Over the last five years there has been a gradual eroding of the client’s right to self-determination when it comes to unwanted homosexual feelings across Europe, and particularly within the UK, with the British Medical Association (BMA) agreeing to a motion condemning therapy to overcome unwanted homosexual feelings. This motion was proposed by a junior (trainee) doctor who was a student at the same university where the founder of the Gay and Lesbian Special Interest Group at the Royal College of Psychiatrists in the UK is head of psychiatric medicine, and who was on the Labour Party’s think tank concerning the NHS.
Thankfully a large number of doctors and mental health professionals disagreed with the BMA motion and, if we can convince them to speak out, will oppose the Early Day Motion in Parliament.
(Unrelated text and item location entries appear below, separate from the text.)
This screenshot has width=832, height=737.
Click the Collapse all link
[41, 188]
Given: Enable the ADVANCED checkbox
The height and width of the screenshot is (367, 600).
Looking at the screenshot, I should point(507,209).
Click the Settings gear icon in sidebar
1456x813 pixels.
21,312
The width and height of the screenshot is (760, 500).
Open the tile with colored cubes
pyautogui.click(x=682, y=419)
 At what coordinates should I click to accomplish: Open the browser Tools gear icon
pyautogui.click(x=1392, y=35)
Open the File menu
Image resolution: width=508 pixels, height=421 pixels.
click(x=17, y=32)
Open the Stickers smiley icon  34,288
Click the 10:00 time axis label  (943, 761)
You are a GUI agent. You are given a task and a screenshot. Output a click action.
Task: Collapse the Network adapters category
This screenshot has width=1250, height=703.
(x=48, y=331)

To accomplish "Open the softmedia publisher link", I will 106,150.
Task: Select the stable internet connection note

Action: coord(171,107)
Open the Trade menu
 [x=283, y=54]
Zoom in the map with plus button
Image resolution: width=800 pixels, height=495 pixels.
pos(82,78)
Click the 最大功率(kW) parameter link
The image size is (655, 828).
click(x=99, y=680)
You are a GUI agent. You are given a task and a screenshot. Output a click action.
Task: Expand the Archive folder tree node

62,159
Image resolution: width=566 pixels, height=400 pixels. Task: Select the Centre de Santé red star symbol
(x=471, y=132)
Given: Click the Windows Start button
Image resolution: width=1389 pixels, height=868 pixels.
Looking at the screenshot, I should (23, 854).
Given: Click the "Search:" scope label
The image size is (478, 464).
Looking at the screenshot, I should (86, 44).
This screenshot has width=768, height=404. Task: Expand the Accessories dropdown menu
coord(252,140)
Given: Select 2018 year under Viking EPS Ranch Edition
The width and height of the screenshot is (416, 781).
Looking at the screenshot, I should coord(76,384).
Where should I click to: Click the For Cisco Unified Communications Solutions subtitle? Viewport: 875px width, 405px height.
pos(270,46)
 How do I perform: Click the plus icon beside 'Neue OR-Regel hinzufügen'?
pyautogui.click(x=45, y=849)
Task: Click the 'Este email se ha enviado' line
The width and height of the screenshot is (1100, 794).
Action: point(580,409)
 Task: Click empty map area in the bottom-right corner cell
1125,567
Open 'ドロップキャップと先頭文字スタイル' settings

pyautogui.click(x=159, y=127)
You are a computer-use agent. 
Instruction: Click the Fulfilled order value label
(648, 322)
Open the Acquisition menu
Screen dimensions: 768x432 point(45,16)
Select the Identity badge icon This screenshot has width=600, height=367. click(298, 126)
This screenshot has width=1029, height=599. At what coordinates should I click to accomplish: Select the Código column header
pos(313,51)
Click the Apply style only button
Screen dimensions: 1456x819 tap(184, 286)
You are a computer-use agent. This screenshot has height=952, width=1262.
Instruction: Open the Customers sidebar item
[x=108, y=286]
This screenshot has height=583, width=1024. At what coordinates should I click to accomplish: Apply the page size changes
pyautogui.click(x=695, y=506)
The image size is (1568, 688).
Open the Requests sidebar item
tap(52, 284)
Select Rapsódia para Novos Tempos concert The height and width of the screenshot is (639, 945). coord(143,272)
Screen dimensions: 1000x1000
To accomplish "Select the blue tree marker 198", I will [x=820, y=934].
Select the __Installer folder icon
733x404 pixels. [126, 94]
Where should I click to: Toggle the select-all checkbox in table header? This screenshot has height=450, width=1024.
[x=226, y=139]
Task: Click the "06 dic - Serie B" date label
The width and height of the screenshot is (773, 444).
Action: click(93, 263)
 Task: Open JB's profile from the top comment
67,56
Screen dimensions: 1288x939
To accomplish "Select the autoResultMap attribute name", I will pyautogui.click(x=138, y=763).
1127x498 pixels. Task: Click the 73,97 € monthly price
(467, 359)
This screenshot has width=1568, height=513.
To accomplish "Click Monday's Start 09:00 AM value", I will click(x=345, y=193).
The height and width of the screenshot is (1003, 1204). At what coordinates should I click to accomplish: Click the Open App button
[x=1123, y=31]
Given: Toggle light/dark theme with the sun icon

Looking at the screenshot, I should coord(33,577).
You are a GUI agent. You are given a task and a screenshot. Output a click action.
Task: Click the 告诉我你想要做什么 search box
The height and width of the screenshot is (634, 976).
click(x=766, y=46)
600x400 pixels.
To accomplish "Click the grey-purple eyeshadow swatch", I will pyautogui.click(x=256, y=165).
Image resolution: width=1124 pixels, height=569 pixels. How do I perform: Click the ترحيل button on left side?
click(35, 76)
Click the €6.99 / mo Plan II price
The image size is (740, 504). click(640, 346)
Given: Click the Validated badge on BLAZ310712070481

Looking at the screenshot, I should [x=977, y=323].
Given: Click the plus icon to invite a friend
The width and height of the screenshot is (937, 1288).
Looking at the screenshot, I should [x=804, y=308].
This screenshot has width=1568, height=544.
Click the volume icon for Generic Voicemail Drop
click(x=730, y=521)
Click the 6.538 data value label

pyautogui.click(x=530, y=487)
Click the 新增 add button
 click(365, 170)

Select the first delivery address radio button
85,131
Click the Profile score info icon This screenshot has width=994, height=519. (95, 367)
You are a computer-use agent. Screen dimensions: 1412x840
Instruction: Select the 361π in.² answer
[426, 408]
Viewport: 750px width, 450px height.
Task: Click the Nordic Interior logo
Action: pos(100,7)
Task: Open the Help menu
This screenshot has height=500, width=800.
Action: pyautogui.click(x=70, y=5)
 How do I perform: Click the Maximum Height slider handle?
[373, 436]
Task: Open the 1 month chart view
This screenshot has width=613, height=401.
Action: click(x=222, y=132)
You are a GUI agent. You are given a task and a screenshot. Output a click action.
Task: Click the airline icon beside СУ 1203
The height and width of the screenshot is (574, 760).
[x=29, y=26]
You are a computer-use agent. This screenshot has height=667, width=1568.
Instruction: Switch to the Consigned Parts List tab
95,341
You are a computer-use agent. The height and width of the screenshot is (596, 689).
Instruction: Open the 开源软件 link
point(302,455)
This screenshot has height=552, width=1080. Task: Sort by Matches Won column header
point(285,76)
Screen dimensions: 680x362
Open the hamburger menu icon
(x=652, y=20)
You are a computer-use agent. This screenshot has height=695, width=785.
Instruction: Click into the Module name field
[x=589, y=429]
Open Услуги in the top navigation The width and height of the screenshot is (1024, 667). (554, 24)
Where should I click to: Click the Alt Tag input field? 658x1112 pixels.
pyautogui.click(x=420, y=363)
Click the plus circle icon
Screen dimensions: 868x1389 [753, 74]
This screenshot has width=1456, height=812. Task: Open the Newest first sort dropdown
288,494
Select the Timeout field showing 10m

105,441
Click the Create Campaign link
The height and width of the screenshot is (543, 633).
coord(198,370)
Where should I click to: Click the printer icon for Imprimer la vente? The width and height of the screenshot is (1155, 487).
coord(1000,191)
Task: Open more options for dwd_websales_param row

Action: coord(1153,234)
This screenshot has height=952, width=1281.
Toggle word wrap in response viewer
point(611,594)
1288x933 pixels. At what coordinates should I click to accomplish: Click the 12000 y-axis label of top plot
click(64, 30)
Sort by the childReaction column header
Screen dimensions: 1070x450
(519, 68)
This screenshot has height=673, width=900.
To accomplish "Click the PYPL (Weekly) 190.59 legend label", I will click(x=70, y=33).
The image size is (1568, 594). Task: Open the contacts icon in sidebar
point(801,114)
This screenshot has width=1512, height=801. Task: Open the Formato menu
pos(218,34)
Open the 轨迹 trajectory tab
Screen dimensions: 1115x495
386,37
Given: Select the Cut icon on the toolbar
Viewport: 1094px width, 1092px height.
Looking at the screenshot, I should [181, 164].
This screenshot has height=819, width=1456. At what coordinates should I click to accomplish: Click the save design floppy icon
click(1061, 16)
Knowing all this, I have written to the MP’s asking to meet with them to discuss the Early Day Motion and to present the facts in the hope that they will remove their support.
Phelim McIntyre, N.L.P.M.P. is a professional counselor and life coach specializing in issues concerning masculinity, including sexual orientation, based in the South of England. He is an ex-homosexual, having come out at the age of 13 and now overcoming SSA. He has now been straight for over 10 years.